The distance from the intake also gives the utility time to react if an incident at the wastewater treatment plant should cause temporary concern about reusing the effluent. “It gives us some time to turn off the pump station and gives us some extra safety in case that kind of a scenario comes up,” Lauritsen says.
First in the state
The project is estimated to cost $8.2 million. The city is using grants and low-interest loans from the Oklahoma Water Resources Board’s State Revolving Fund to pay for the project. Bartlesville is the first utility in the state to build this type of water reuse project.
“The challenges are that we are the first in Oklahoma to even proceed with the concept of the project,” Lauritsen says. “It has taken a collaborative effort with the Oklahoma Department of Environmental Quality and consultants to build a consensus of support with our constituents. We’ve been talking about water reuse since 2015 with whoever would listen.”
The region experienced a severe drought in 2001, when the city’s reservoir sources were depleted to about 20% of the normal volume.
“It was scary,” Lauritsen says. “The city council was going to consider some onerous water restrictions, but the week before they met, we had a 6-inch rain in the watershed. A few weeks later we had another 6-inch rain, and we filled the lakes back up in less than a month.

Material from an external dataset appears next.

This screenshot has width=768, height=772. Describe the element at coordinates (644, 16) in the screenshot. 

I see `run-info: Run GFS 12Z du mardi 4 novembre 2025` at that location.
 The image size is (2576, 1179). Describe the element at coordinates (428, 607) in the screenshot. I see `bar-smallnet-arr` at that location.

“We had been in a drought for nine months to a year up to that point, and it was replenished in less than four weeks. It took some drastic weather conditions to replenish that. It was a wakeup call telling us we needed to do something to look at long-term water supply.”
The next frontier
The Water for 2060 Act, which state legislature passed in 2012, encourages communities to develop plans to consume no more freshwater in 2060 than in 2012.
“That opened up reuse scenarios — not only industrial and irrigation applications but also potable use. Indirect potable use is the angle we are pursuing. It’s not an end-all solution, but it buys us a lot of time to look at area lakes or other sources of water that we could possibly reclaim to replace the storage we’ve lost to sedimentation.”
Lauritsen thinks other area communities facing similar losses of storage capacity in flood control lakes built in 60 or more years ago will consider indirect potable reuse projects.
“Water reuse is the next frontier. Historically we have been very rich in water supply in lakes, but the lakes close to us were built in the 1950s and 1960s. They are losing a lot of water storage space. Reuse is a very feasible option when you compare it to the huge capital costs to dredge a lake or build a new lake.”